Additionally, for my follow-up questions, where I create combined variables to attempt to emulate multiple health-related variables impacting in conjunction another health variable, continues to demonstrate low correlations. Though the correlations are slightly higher, they are still not high enough to demonstrate predictive power; this continues to speak to the main insight from this study, where health outcomes are incredibly complex to predict.

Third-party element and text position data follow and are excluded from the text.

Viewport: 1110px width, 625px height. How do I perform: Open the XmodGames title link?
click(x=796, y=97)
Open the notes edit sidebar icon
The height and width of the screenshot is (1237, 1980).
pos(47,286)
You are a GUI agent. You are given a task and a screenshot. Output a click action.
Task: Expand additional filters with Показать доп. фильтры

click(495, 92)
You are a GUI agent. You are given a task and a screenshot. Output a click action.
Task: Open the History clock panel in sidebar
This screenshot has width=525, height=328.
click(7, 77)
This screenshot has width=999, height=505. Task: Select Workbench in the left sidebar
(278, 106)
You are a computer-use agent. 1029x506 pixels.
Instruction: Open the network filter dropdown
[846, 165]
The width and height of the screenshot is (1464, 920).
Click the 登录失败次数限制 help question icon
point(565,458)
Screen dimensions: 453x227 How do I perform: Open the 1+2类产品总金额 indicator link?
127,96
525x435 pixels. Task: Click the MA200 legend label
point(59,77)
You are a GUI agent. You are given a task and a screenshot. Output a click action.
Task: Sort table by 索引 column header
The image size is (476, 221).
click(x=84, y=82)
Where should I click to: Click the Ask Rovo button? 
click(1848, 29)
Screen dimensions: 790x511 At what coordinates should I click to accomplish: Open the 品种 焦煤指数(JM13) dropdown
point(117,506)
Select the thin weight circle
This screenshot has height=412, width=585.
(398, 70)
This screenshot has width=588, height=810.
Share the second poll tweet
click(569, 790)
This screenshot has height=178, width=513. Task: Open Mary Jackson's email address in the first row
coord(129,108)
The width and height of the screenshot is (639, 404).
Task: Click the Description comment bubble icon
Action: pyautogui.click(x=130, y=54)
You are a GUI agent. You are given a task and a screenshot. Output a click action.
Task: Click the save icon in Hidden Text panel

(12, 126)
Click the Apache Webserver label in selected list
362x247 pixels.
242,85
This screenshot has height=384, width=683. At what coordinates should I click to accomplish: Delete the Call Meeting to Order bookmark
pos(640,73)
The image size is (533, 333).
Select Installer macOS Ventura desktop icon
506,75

The relevant relationships demonstrated through my statistical analysis should not overshadow the important understanding that multitudinous variables are involved in determining health outcomes. Our key takeaway is that it is very difficult to demonstrate strong correlations between two (or three, as we will see in the follow-up questions) health indicators.

Dataset

The Division of Population Health within the Centers for Disease Control and Prevention (CDC) provides this publicly available dataset of U.S. Chronic Disease Indicators, with data ranging from 2001 to 2021. Within this “cross-cutting set” are 124 disease indicators, which allow for uniformity across different states and territories in terms of specific definitions and collection/reporting processes. The CDC falls under the U.S. Department of Health & Human Services.

This dataset contains 1,185,676 entries; therefore, R was well-suited for the task given its ability to handle large datasets smoothly (Excel would be unusable given its limit of 1,048,576 rows). In terms of wrangling/cleaning the data, I was fortunate that the dataset well-maintained. Given this, safeguard functions within R to ignore cells with NA (empty) values were able to do most of the heavy lifting for my data wrangling process. I elaborate upon the data wrangling process in more detail within the Initial Questions below.

Additionally, I made the decision to remove outliers below the 1st percentile and above the 99th percentile within the variables constituting heart failure mortality and liver disease mortality. These outliers highly skewed the data and prevented me from telling an insightful story.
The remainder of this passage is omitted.